VinoVinoVino!: 130 cantine protagoniste per l’edizione 2010

VinoVinoVino!: 130 cantine protagoniste per l’edizione 2010

Verona – L’appuntamento annuale con il Consorzio Viniveri e La Renaissance des Appellations si rinnova all’AreaExpo La Fabbrica di Cerea, vicino Verona, per i giorni 8, 9, 10 aprile 2010.
VinoVinoVino 2010 è un’occasione per conoscere ed assaggiare la produzione di oltre 130 cantine provenienti da tutta Italia ma anche Francia, Slovenia, Austria ed altri.

Ma non solo. Durante la manifestazione infatti è possibile toccare con mano le espressioni di territori diversi tra di loro ed avvicinarsi ad un approccio al vino fatto di persone, di
culture, di tradizioni. A VinoVinoVino 2010 protagonista è l’artigianalità intesa come filosofia alla base di ogni produzione che va oltre le certificazioni di biologico o
biodinamico e che intende riportare l’attenzione al vino quale risultato di un processo generato dall’amore e dal rispetto per la terra.
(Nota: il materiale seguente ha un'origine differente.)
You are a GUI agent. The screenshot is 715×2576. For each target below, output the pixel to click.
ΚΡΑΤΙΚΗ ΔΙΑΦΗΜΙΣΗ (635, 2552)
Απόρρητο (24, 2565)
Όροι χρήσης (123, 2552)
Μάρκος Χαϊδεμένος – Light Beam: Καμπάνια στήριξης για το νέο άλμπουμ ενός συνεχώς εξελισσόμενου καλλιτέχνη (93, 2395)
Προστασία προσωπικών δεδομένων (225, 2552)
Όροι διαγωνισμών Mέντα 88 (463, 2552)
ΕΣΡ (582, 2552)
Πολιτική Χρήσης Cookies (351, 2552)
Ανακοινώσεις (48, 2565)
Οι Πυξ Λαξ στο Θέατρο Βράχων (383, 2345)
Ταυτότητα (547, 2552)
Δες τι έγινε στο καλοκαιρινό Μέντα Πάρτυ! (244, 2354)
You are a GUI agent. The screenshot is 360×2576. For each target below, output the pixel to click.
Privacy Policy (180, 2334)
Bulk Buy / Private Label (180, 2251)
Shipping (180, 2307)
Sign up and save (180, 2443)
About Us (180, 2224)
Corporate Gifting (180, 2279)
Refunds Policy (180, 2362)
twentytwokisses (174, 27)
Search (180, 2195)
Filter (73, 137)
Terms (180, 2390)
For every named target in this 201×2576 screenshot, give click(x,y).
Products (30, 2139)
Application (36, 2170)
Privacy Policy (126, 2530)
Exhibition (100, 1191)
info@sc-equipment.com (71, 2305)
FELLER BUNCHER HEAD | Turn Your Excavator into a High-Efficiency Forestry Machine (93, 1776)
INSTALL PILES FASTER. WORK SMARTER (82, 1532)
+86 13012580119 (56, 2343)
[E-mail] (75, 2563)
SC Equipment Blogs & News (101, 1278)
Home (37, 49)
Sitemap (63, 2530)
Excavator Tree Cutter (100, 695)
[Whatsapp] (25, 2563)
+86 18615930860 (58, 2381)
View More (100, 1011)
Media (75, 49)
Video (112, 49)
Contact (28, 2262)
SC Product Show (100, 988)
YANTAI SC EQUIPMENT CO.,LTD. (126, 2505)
Viniveri è un Consorzio di viticoltori che hanno deciso nel 2004 di unirsi nel nome dell’amore e del rispetto per la terra e che Teobaldo Cappellano, anima del gruppo, riassunse
così: “ci dicevano che certe compromissioni con la chimica dell’industria portavano a risultati “veloci” e non ad un impoverimento della terra e delle nostre menti. Non eravamo più
capaci di farci sorprendere dalla Natura, non eravamo più capaci di crescere nel “sapere” perché questo ci veniva offerto, semplificato a loro uso, in un pacchetto preconfezionato
con indicate le dosi e le modalità d’uso. Noi ci siamo ribellati, siamo tornati alla conoscenza del passato, siamo tornati a guardare la ricerca con gli occhi di chi vuol comprendere e non
solo accettare. Questo è il gruppo Viniveri.”

La Renaissance des Appellations è un’associazione di vignaioli creata da Nicolas Joly nel 2001. Attualmente raggruppa oltre 160 produttori da tutto il mondo che pensano ed agiscono sul
terreno comune dell’agricoltura biodinamica. Delineata nel 1924 da Rudolf Steiner, si tratta di una pratica agricola che favorisce un modo di lavorare in vigna e in cantina in costante ascolto
dei ritmi naturali, capace di rispettare profondamente l’ambiente, gli esseri viventi che abitano il fondo agricolo e gli uomini che ne acquisteranno i prodotti.